Тритрируйте ткань металлической канюлей и шприцем от пяти до 10 раз. После фильтрации клеточной суспензии добавьте достаточное количество готовой среды, равное 50 миллилитрам, и центрифугуйте. Извлеките клетки, удалите надосадочную жидкость и добавьте пять миллилитров готовой среды.

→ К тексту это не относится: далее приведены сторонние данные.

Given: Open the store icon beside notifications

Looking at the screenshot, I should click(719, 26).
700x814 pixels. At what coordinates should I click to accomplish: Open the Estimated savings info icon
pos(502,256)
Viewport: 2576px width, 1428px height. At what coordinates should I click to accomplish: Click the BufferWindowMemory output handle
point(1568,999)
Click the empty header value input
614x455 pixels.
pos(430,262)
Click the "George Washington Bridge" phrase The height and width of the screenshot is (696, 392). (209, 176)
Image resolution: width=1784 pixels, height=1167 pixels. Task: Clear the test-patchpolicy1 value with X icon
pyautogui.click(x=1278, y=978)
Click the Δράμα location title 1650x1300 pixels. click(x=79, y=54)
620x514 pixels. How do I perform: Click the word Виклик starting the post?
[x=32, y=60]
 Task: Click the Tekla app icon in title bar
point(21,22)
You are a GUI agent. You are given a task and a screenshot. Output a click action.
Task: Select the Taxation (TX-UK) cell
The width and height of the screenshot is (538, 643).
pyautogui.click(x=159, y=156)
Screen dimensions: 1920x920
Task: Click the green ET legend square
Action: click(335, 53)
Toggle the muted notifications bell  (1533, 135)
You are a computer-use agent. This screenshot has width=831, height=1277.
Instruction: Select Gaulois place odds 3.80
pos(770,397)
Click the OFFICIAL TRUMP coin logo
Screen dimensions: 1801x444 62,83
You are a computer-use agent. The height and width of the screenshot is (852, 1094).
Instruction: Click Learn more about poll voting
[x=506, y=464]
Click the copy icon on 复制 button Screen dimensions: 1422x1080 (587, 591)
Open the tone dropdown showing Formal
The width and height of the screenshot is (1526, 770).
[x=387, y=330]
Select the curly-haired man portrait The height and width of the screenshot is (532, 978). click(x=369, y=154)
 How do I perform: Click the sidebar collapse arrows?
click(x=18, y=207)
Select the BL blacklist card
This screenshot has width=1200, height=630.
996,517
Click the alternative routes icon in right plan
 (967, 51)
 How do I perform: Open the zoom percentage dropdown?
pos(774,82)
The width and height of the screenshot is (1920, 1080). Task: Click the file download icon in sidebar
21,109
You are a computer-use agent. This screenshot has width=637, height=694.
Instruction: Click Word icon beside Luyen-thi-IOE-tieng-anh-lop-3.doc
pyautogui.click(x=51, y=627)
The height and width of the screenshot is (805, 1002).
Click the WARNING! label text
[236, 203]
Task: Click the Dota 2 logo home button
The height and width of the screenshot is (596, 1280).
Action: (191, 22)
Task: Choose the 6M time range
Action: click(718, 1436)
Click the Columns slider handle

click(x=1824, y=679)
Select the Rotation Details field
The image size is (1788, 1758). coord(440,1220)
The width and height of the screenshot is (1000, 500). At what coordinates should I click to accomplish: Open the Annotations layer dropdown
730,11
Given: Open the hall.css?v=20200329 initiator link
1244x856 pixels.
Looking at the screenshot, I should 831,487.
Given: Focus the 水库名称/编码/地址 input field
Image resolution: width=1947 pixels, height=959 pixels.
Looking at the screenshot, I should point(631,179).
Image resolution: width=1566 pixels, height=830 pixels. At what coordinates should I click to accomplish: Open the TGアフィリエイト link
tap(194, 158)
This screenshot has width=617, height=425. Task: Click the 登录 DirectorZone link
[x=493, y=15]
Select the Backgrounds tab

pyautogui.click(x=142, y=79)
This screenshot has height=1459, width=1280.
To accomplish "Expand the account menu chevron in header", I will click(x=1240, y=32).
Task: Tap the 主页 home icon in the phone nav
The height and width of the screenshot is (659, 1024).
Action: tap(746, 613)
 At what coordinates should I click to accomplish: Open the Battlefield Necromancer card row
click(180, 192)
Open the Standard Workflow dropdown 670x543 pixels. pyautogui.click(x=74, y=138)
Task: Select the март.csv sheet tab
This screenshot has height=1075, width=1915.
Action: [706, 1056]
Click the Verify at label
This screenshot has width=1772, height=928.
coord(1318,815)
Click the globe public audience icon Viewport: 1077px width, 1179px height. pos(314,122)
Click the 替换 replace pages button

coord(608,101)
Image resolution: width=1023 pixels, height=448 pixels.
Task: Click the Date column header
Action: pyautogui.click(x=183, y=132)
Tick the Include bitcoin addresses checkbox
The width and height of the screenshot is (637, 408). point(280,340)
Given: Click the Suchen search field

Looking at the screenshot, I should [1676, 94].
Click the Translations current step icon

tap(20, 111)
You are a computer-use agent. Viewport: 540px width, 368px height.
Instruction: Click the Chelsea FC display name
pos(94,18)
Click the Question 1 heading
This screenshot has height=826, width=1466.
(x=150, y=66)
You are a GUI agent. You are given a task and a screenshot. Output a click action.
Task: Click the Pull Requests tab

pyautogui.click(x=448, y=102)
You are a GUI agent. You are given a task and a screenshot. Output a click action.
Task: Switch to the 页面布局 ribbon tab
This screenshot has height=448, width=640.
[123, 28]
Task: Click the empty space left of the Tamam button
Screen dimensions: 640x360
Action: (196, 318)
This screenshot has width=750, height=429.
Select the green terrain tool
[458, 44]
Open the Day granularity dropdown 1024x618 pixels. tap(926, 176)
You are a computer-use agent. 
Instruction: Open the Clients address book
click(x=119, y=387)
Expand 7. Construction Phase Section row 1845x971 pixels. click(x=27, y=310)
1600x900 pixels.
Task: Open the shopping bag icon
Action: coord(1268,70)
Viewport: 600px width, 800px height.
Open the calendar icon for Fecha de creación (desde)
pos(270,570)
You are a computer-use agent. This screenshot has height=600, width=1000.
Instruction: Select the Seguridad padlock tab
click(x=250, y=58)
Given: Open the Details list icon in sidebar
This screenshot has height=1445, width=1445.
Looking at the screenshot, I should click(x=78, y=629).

После ресуспендирования удалите небольшой образец, чтобы определить количество жизнеспособных клеток. С помощью гемоцитометра. Удалите раствор ламинина с обработанных поли L лизином пластин.
Разбавив клетки до необходимой концентрации, нанесите их на подготовленные пластины и запечатайте. Поместите герметичные пластины в охлаждающий инкубатор с соответствующей температурой. 24 часа После посева миогенные клетки-предшественники или МПК должны быть заметно прикреплены к субстрату ламинина, при этом первоначально выглядя более компактными.
ПДК рыбок данио имеют морфологию, аналогичную радужной форели. В течение четырех дней культивирования миотрубки должны сформироваться в течение шести-девяти дней культивирования. В культуре показано, что МПК и миобласты экспрессируют мио D один.
По мере того, как миобласты дифференцируются в миотрубки, они начинают экспрессировать миогенин. Эти данные показывают пролиферацию клеток во время культивирования с использованием BRDU при инкорпорации. После просмотра этого видео у вас должно сложиться хорошее понимание того, как изолироваться и культура.
Миогенные клетки-предшественники различных видов рыб После его первоначального развития в клетке Моне. Этот метод проложил путь исследователям и специалистам по мышечной биологии к исследованию новых направлений в мышечной биологии и других организмах и других телио, таких как данио, а также других амфибий или амфибий, таких как Axel.
View the full transcript and gain access to thousands of scientific videos
В данной статье представлен протокол культивирования миогенных предшественнических клеток (MPC) из костных рыб для исследования миогенеза in vitro. Метод включает в себя диссекцию, механическое и ферментативное разрушение эпаксиального мышечного ткани, за которым следует посеивание клеток на субстрат ламинина.